STATED GOAL A: Pull out every line in the rows that contains the string "Instruction".

EXCERPT:
INDETERMINACIES IN DIATOMIC BORN-OPPENHEIMER CORRECTIONS, WITH AN APPLICATION TO THE FITTING OF LiH DATA
Loading...
Date
2003
Authors
Journal Title
Journal ISSN
Volume Title
Publisher
Ohio State University
Abstract
The principal corrections to the Born-Oppenheimer Hamiltonian for a $^{1}\Sigma$ diatomic molecule can be $written^{a} \Delta H = \Sigma_{i} (m_{e}/M_{i})[p_{r} Q_{i} (r) p_{r}/2\mu_{C} + \hbar^{2} R_{i} (r) J (J + 1)/ 2\mu_{C} r^{2} + S_{i} (r)]$ where i refers to the two atoms, $\mu_{C}=M_{A}M_{B}/(M_{A}+M_{B}-Cm_{e}$) is a charge-modified reduced mass of the atoms for molecular electric charge C, and $Q_{i}(r), R_{i}(r)$, and $S_{i}(r)$ are isotope-independent functions that allow for non-adiabatic and adiabatic electronic effects. By a transformation of the $Hamiltonian^{a}$ the $Q_{i}(r)$ term can be eliminated, and $R_{i}(r)$ and $S_{i}(r)$ are replaced by \begin{equation}\tilde{R}_{i} (r) = R_{i} (r) - \frac{1}{r} A^{i} (r), \quad \tilde{S}_{i} (r) = S_{i} (r) + \frac{1}{2}\frac{dV_{BO}(r)}{dr}A^{i} (r), \quad A^{i} (r) = A^{i}_{0} + \int^{r}_{r_{e}} Q_{i} (r') dr'.\end{equation}There remains the indeterminacy due to the arbitrary constant $A^{i}_{0}$ The present study of the fitting of the BO corrections for the isotopomers of the LiH molecule shows the way that this indeterminacy appears in numerical fits. The net effect is that the parameter $R_{i}(r_{e})$, which is a function of the equilibrium dipole moment and rotational g-factor of the molecule, cannot be determined from field-free frequency fits. Only the combination $\begin{equation}\left[R_{i} + \frac{r_{e}}{a_{0}} \frac{d S_{i}}{dr}\right]_{r_{e}},\end{equation}$ which involves the adiabatic correction to the potential $S_{i}(r)$, can be $determined.^{b}$ Here $a_{0} = \omega_{e}^{2}/4B_{e}$.

STATED GOAL B: Condense the abstract above, the paragraph beginning "The principal corrections to the Born-Oppenheimer Hamiltonian," into a short bulleted list that keeps its main facts.

RECORDS FOR THE TASK:
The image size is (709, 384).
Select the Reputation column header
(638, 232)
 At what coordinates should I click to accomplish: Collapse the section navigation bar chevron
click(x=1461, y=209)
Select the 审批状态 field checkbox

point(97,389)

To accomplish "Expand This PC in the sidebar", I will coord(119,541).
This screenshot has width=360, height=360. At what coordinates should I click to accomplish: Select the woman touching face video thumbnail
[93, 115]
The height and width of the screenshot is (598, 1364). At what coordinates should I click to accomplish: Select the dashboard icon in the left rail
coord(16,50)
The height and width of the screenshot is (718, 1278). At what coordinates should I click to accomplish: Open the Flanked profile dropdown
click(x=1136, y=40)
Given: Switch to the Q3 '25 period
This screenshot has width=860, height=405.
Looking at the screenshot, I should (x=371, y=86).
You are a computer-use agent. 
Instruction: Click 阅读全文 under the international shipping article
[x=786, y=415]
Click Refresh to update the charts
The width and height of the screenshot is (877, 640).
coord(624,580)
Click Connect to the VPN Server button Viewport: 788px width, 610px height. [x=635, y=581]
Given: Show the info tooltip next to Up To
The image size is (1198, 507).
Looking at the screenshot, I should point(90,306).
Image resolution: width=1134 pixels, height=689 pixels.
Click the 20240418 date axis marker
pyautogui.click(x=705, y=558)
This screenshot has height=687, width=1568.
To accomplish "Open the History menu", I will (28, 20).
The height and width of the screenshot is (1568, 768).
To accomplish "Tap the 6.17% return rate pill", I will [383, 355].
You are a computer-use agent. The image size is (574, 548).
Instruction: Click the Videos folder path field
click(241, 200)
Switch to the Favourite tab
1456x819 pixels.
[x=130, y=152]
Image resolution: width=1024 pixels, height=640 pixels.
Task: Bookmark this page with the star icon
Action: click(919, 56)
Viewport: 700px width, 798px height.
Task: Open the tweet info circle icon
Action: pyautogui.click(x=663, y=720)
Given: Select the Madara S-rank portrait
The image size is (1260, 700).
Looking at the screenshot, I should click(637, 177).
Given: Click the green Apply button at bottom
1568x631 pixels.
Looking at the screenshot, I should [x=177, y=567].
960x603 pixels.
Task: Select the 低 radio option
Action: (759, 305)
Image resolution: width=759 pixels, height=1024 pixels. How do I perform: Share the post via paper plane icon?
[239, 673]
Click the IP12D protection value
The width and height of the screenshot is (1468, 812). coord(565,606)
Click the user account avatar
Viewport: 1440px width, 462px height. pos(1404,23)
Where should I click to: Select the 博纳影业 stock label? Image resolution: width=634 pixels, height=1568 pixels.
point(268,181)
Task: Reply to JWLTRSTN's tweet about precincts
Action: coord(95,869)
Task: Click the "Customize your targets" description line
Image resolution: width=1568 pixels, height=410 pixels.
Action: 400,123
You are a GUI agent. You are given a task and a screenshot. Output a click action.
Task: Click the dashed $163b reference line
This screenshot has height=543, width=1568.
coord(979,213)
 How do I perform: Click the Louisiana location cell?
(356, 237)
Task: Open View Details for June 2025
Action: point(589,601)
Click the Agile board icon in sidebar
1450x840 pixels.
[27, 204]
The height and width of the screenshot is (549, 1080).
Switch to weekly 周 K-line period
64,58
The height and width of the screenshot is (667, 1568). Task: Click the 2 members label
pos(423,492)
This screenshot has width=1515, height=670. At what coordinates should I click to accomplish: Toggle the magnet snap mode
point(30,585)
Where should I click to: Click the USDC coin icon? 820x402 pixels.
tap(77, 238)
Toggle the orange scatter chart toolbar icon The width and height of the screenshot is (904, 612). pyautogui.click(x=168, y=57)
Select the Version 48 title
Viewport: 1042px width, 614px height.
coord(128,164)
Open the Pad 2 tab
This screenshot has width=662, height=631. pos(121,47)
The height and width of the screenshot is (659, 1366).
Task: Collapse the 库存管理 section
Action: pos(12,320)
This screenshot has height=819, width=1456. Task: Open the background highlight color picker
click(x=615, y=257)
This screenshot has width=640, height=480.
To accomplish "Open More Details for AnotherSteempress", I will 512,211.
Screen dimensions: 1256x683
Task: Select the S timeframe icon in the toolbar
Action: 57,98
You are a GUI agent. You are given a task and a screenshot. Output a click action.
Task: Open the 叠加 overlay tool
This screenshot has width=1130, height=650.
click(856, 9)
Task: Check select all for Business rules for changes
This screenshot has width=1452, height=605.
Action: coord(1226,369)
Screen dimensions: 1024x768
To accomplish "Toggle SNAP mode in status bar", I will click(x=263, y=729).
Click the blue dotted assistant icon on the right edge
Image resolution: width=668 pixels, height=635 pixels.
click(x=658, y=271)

TASK OUTPUT A:
Instruction: Click 阅读全文 under the international shipping article
Instruction: Click the Videos folder path field

TASK OUTPUT B:
- The main corrections to the Born-Oppenheimer Hamiltonian for a ¹Σ diatomic molecule can be written as a sum over the two atoms. Each term is scaled by m_e/M_i. The terms are built from a charge-modified reduced mass μ_C and three isotope-independent functions, Q_i(r), R_i(r) and S_i(r), which allow for non-adiabatic and adiabatic electronic effects.
- A transformation of the Hamiltonian eliminates the Q_i(r) term. It replaces R_i(r) and S_i(r) with modified functions that depend on A^i(r), which is an arbitrary constant A^i_0 plus the integral of Q_i from r_e to r.
- The arbitrary constant A^i_0 leaves an indeterminacy. A study of fitting the BO corrections for the isotopomers of LiH shows how this indeterminacy appears in numerical fits.
- As a result, the parameter R_i(r_e) cannot be determined from field-free frequency fits. This parameter is a function of the equilibrium dipole moment and the rotational g-factor.
- Only the combination [R_i + (r_e/a_0) dS_i/dr] evaluated at r_e can be determined, where a_0 = ω_e²/4B_e. This combination involves the adiabatic correction S_i(r) to the potential.